China growth slid to 25-year low in 2015, says survey

Beijing, January 17

China recorded its lowest growth in a quarter of a century in 2015, an AFP survey has forecast, projecting a further slowdown in the world’s second-largest economy this year.

Official gross domestic product statistics for 2015 will be announced on Tuesday, and the median prediction in the poll of 18 economists put expansion at 6.9 per cent — down from 7.3 per cent the year before.

The Asian giant is a key driver of the world economy, affecting businesses and employment across the planet, and worries about its health have roiled global markets in recent weeks and months.

The figure would be the weakest growth in the People’s Republic since the 3.8 per cent of 1990, a year after the bloody Tiananmen Square crackdown rocked the country and isolated it internationally.

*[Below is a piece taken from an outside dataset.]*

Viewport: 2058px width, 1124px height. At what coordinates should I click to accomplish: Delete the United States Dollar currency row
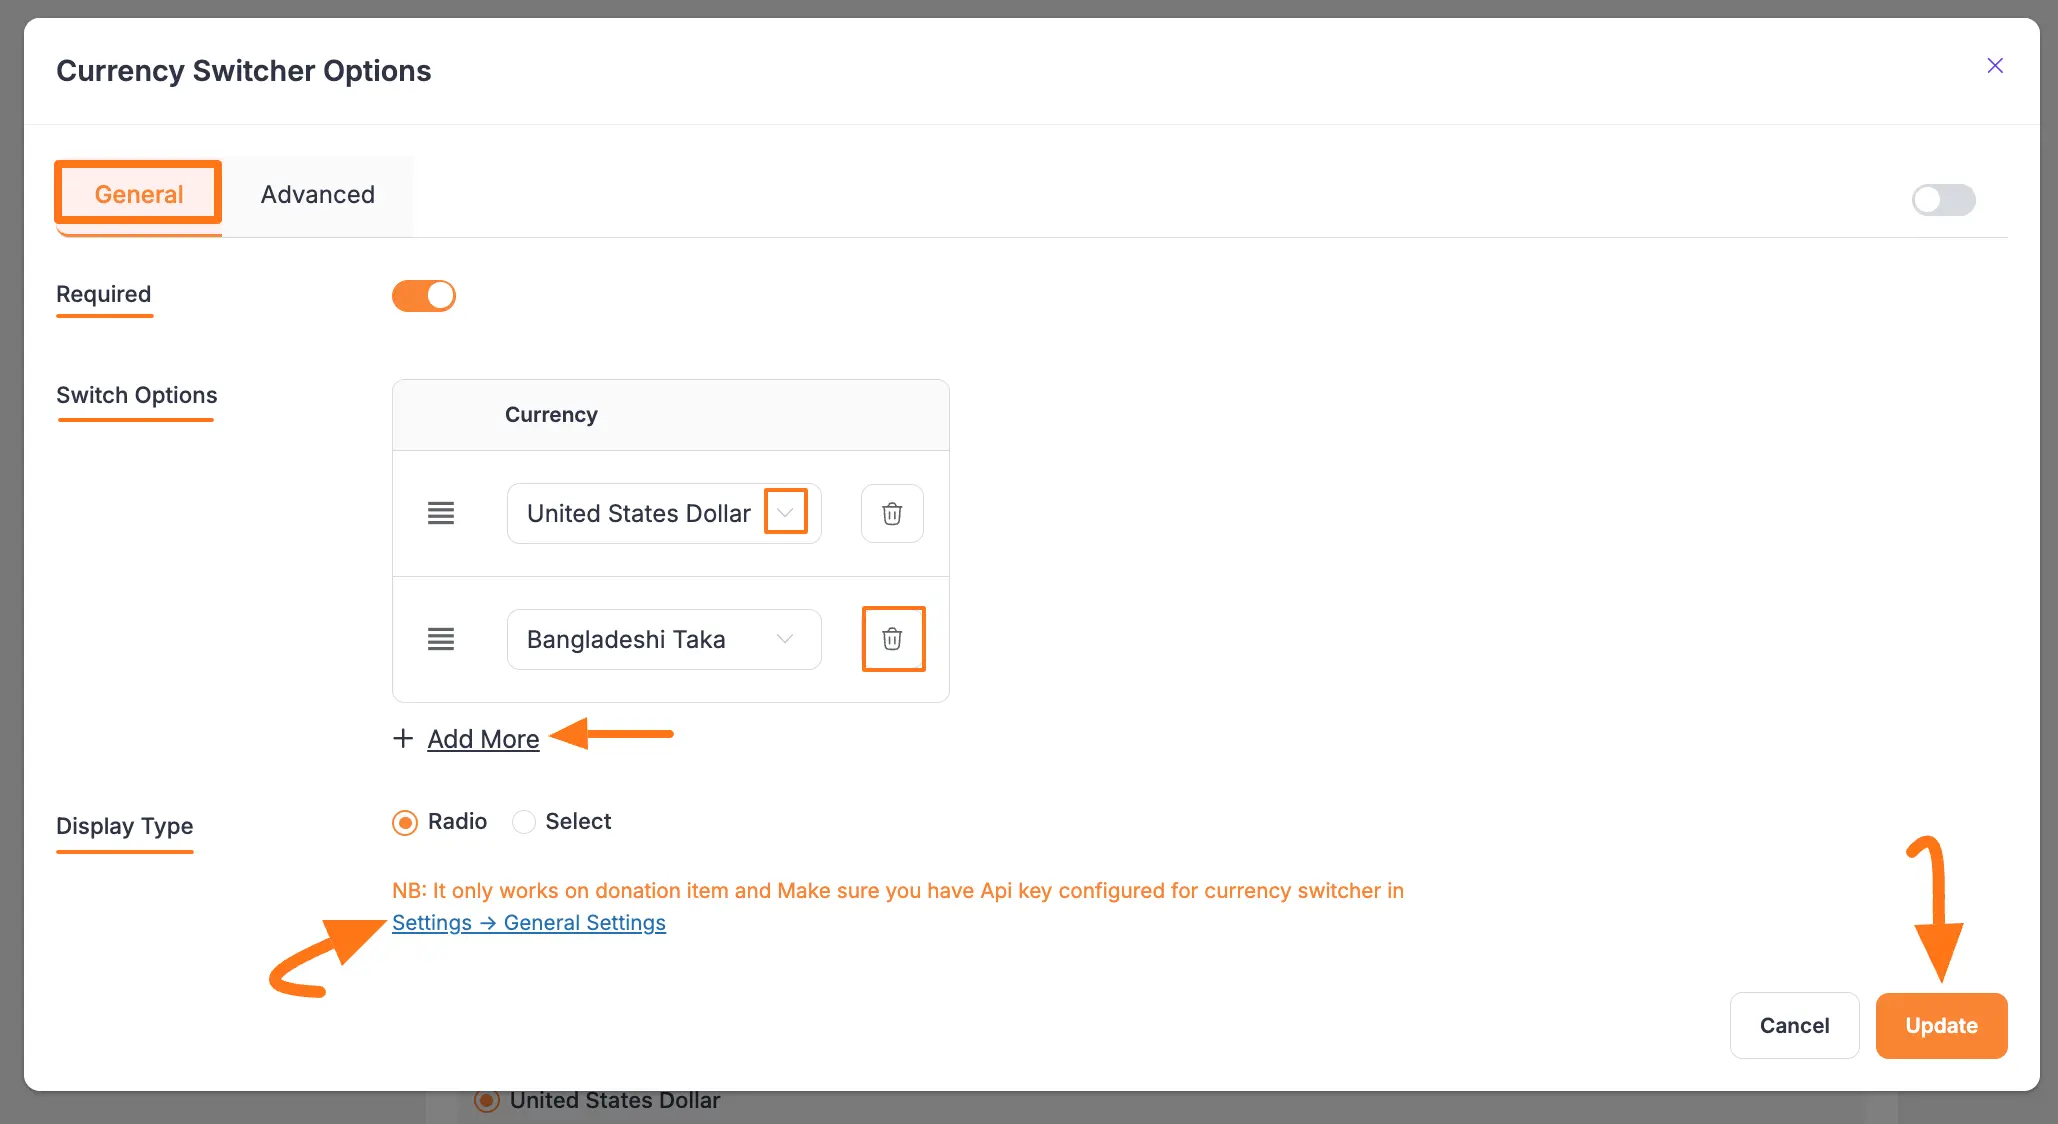[x=891, y=513]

Growth will slow further this year, the survey forecast, with the median projection for 2016 coming in at 6.7 per cent.

One bank, Nomura, forecast a precipitous drop to 5.8 per cent.

“The real economy will continue the downturn because of destocking, reduction of overcapacity and deleveraging,” its economist Zhao Yang said, citing in particular declining investment in property, a key sector. “I don’t think economic growth will bottom out in 2016,” he added. “It will be under rather big downward pressure for the next two to three years.”

Chinese authorities struggled to keep control of a bucking stock market last year, weakening investor confidence in

policymakers’ ability to implement reform and manage the transition to a more market-driven economy.

An oversupply of empty housing in second-tier cities and stubborn overcapacity in industries dominated by legacy state-owned enterprises continue to weigh on growth.

The expansion slowdown has stalled Beijing’s efforts to move the country’s economic model away from reliance on exports and infrastructure investment towards consumer spending.

Even so some analysts believe that markets have overreacted to negative factors and underestimated the fundamental resilience of China, whose official growth rates still far exceed those of the developed world.

In the AFP survey, economists forecast 2015 fourth quarter growth of 6.8 per cent, down from 6.9 per cent in the previous three months — when US growth stood at two per cent.

“In spite of the strong global market response to the rout on China’s equity market, we do not expect the equity slump to have a major impact on China’s real economy,” Louis Kuijs, an economist with Oxford Economics in Hong Kong, told AFP. “Indeed, we think that global markets have overreacted.”

The company expects growth to slow to 6.3 per cent this year, again pointing to the property sector, but added: “Those pressures remain cushioned by robust consumption.”

The 2015 forecast in the AFP poll was close to official growth target of ‘around seven per cent’ for the year but questions have repeatedly been raised about the accuracy of official Chinese economic statistics, which critics say can be subject to political manipulation.

Even Premier Li Keqiang reportedly once expressed doubts, telling the then-US ambassador in 2007 that some Chinese data was ‘man-made’ and thus unreliable, and pointing to power consumption and rail cargo volume as better indicators of the true health of the economy.

But now that the services sector has grown to 51 per cent of GDP, economists are divided over what alternative measurements to use.

Two months ago, state media proposed a ‘new Keqiang index’ focused on measurements of employment, income, and energy consumption per unit of GDP.

December export figures that came in ahead of expectations this week prompted doubts about whether over-invoicing, which can be used to hide capital flight, was responsible.

The world’s biggest trader in goods saw its two-way business fall eight per cent year-on-year to $3.96 trillion, the figures showed, far below the government’s target of six per cent annual growth.

At a meeting of G20 officials this week, China’s top diplomat Yang Jiechi warned that ‘it is not possible to completely discard the possibility that an economic crisis could once again take place, and the problem should not be neglected’.

Unexpected moves in the yuan exchange rate — after a surprise devaluation in August — have disturbed the investors

in recent weeks, who worry that the real picture is worse than portrayed.